Stored items
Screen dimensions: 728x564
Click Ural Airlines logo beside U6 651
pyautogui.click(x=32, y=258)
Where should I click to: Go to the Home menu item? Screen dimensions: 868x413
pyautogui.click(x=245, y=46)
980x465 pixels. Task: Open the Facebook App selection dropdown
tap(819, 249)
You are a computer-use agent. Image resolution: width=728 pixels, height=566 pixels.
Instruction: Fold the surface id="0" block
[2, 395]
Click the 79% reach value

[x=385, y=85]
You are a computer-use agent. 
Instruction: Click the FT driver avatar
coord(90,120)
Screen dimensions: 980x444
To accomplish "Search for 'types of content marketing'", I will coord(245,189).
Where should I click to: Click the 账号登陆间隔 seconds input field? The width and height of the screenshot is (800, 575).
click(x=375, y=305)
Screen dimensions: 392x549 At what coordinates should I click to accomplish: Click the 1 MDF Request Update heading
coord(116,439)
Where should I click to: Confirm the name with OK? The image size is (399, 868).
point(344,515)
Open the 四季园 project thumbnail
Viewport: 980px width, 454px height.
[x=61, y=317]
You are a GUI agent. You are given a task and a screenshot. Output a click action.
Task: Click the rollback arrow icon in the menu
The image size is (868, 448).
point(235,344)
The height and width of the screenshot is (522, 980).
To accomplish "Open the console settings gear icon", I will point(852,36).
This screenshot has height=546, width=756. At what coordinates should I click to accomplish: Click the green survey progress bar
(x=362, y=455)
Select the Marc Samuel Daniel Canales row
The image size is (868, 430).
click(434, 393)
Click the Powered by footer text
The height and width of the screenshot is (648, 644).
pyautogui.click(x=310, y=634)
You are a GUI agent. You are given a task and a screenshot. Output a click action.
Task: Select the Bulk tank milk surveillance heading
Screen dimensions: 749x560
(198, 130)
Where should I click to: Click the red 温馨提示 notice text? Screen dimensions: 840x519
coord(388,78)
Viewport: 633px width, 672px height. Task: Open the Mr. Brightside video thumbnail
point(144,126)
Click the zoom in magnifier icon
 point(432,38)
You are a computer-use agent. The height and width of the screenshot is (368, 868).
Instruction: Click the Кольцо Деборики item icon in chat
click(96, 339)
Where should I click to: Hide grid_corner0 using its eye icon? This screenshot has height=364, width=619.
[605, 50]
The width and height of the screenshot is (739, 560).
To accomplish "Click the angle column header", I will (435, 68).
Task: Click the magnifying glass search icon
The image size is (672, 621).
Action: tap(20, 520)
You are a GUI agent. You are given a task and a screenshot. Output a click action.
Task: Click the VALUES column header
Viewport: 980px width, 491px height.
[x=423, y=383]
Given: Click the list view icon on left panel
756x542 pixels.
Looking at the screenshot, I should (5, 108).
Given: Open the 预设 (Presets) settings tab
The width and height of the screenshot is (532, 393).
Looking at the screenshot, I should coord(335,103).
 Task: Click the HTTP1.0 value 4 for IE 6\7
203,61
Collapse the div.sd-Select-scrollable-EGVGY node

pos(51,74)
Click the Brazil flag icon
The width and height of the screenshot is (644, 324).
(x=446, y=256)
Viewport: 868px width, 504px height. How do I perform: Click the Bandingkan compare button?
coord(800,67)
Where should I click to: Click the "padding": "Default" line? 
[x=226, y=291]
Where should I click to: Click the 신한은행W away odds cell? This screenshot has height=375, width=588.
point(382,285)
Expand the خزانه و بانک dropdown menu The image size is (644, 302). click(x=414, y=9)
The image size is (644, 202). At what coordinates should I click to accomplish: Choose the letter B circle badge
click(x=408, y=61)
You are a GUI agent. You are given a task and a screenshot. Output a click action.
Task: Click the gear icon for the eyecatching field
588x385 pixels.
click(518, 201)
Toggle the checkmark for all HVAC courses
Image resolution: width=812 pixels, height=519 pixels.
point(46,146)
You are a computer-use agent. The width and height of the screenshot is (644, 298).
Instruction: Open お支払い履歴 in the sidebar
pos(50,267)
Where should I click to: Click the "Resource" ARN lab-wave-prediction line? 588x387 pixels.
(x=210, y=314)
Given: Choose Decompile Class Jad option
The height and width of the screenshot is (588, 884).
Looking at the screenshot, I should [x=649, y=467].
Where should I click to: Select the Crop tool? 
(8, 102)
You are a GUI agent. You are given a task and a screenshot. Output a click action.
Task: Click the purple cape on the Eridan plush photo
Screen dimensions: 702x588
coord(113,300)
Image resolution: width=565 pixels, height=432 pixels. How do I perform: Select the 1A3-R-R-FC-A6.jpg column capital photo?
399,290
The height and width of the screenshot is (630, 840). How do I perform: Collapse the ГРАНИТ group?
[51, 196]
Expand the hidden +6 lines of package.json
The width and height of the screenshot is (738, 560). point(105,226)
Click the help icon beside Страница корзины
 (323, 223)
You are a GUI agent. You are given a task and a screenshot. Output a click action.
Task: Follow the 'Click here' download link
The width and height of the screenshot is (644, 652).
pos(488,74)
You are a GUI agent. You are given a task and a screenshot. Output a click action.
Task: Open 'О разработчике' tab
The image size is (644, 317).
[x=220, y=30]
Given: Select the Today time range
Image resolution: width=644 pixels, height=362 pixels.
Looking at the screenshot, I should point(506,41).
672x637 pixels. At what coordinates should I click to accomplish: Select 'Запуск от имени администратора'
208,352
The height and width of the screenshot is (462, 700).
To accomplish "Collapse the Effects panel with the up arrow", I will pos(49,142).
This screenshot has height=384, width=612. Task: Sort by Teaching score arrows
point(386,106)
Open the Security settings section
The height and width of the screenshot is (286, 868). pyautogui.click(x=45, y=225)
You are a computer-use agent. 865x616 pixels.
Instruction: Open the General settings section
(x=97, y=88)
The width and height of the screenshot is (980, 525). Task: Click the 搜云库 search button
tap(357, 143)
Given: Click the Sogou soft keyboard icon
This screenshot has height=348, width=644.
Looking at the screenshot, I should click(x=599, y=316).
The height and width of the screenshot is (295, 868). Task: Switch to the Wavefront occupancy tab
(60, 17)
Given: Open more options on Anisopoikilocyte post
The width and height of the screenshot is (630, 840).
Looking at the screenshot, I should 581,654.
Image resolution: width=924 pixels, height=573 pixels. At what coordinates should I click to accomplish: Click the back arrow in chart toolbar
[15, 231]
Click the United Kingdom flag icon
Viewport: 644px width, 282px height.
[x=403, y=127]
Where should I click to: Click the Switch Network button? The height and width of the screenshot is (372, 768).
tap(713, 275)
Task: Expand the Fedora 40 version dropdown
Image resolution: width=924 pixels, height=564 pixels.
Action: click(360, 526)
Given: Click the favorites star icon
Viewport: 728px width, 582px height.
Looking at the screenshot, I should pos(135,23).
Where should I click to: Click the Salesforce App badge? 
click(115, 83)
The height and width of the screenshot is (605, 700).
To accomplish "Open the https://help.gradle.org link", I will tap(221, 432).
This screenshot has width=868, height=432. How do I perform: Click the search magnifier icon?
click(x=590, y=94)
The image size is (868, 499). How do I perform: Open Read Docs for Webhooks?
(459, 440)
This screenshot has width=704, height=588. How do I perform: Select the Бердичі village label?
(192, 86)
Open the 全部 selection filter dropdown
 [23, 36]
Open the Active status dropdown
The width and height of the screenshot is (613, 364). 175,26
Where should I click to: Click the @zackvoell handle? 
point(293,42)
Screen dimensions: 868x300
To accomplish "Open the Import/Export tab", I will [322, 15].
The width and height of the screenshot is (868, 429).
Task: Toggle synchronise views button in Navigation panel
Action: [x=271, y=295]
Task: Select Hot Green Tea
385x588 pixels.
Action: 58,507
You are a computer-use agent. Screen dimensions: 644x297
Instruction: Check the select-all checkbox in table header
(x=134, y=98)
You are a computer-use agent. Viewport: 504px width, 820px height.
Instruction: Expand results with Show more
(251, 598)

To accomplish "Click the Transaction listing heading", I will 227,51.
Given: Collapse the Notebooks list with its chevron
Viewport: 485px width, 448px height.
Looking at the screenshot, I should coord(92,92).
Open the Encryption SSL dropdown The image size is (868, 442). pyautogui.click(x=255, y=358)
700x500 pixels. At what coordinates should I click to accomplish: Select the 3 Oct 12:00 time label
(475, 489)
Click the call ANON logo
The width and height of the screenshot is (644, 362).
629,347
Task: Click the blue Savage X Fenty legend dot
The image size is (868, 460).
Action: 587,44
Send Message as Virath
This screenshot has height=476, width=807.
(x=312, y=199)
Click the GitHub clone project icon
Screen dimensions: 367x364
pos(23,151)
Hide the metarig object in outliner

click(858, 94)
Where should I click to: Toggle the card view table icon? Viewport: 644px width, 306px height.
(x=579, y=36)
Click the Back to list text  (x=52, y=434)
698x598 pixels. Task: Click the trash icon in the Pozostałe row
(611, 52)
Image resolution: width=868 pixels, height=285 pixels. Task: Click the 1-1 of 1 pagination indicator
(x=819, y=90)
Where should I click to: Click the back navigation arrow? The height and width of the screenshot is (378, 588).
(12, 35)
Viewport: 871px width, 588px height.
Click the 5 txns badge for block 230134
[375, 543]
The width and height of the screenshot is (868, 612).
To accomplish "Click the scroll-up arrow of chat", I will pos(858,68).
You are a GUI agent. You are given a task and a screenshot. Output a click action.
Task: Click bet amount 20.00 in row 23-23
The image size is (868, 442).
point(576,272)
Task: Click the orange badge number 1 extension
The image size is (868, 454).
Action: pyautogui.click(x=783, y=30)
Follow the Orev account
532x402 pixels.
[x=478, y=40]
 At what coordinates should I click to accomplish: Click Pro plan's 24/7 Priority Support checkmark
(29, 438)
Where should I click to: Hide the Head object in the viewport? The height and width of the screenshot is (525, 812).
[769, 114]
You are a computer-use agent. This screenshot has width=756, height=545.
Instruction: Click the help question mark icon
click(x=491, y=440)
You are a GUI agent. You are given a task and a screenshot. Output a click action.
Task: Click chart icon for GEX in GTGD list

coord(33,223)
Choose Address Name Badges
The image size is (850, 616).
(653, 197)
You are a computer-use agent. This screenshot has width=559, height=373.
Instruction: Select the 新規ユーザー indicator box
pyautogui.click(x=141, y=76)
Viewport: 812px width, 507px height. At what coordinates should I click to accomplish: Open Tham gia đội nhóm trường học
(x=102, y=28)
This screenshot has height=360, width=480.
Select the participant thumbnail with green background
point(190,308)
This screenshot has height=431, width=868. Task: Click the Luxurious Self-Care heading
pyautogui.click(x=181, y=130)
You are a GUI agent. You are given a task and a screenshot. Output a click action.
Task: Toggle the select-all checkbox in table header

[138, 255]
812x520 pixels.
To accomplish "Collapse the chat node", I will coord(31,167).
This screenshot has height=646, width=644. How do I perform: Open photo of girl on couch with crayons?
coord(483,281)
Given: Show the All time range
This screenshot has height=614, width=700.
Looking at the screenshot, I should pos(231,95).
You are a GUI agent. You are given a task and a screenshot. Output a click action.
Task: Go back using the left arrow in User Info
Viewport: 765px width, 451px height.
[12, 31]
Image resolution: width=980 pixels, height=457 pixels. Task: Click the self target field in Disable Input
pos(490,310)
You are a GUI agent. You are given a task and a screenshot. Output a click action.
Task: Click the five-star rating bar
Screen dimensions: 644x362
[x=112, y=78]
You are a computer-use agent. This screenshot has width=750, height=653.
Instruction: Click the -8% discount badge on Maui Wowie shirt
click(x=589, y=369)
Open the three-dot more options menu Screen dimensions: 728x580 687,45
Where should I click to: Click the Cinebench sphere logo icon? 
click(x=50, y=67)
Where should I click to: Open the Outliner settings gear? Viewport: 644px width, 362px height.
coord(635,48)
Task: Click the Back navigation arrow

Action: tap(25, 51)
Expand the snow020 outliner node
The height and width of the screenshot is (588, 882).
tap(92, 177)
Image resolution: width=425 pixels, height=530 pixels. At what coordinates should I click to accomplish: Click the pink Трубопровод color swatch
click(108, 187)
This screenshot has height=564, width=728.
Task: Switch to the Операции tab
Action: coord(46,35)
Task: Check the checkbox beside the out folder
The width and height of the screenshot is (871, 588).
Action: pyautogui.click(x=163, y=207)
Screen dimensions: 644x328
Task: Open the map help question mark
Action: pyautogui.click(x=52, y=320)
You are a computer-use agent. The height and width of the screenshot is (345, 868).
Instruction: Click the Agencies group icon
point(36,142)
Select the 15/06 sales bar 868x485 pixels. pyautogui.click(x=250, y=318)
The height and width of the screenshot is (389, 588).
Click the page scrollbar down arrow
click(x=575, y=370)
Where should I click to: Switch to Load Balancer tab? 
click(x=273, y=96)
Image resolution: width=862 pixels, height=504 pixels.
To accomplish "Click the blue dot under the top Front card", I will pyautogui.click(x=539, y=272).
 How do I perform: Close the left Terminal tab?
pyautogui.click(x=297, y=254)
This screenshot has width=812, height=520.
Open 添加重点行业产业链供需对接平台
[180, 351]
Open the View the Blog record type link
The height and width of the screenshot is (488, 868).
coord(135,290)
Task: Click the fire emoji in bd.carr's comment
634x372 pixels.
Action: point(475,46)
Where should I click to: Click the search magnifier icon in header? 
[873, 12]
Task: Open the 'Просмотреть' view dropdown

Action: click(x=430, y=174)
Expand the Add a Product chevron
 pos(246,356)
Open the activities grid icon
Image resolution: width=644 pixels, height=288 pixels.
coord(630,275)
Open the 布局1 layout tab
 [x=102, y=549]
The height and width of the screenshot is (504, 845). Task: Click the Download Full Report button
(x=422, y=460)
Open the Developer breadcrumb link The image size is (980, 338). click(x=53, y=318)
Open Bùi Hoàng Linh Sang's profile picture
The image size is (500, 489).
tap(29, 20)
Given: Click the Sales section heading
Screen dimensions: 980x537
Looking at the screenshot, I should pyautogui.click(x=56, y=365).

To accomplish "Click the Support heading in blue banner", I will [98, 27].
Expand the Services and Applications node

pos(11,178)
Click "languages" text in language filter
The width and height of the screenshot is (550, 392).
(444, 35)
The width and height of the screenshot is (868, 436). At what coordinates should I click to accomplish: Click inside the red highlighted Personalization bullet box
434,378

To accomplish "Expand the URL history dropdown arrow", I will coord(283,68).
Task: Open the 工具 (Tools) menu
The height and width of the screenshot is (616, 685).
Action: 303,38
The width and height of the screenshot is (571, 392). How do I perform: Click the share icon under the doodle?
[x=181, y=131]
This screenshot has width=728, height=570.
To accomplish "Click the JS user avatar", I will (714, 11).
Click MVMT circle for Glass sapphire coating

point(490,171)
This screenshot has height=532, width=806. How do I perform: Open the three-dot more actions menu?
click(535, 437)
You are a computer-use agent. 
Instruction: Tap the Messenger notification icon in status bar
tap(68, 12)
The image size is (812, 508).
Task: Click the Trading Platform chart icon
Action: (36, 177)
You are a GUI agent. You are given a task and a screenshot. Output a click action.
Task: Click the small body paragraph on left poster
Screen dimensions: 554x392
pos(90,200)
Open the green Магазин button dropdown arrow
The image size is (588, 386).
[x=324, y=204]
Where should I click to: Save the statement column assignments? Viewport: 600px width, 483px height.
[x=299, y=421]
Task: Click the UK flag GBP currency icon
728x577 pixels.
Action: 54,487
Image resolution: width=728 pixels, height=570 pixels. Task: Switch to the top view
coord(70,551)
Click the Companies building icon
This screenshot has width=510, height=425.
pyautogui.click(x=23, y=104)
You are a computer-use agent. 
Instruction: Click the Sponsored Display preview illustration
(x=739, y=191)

Directions for this task →
The lines from the first of the entries through the line holding "Open the 四季园 project thumbnail" are to be restated word for word, and no others.

Result of this task →
Screen dimensions: 728x564
Click Ural Airlines logo beside U6 651
pyautogui.click(x=32, y=258)
Where should I click to: Go to the Home menu item? Screen dimensions: 868x413
pyautogui.click(x=245, y=46)
980x465 pixels. Task: Open the Facebook App selection dropdown
tap(819, 249)
You are a computer-use agent. Image resolution: width=728 pixels, height=566 pixels.
Instruction: Fold the surface id="0" block
[2, 395]
Click the 79% reach value

[x=385, y=85]
You are a computer-use agent. 
Instruction: Click the FT driver avatar
coord(90,120)
Screen dimensions: 980x444
To accomplish "Search for 'types of content marketing'", I will coord(245,189).
Where should I click to: Click the 账号登陆间隔 seconds input field? The width and height of the screenshot is (800, 575).
click(x=375, y=305)
Screen dimensions: 392x549 At what coordinates should I click to accomplish: Click the 1 MDF Request Update heading
coord(116,439)
Where should I click to: Confirm the name with OK? The image size is (399, 868).
point(344,515)
Open the 四季园 project thumbnail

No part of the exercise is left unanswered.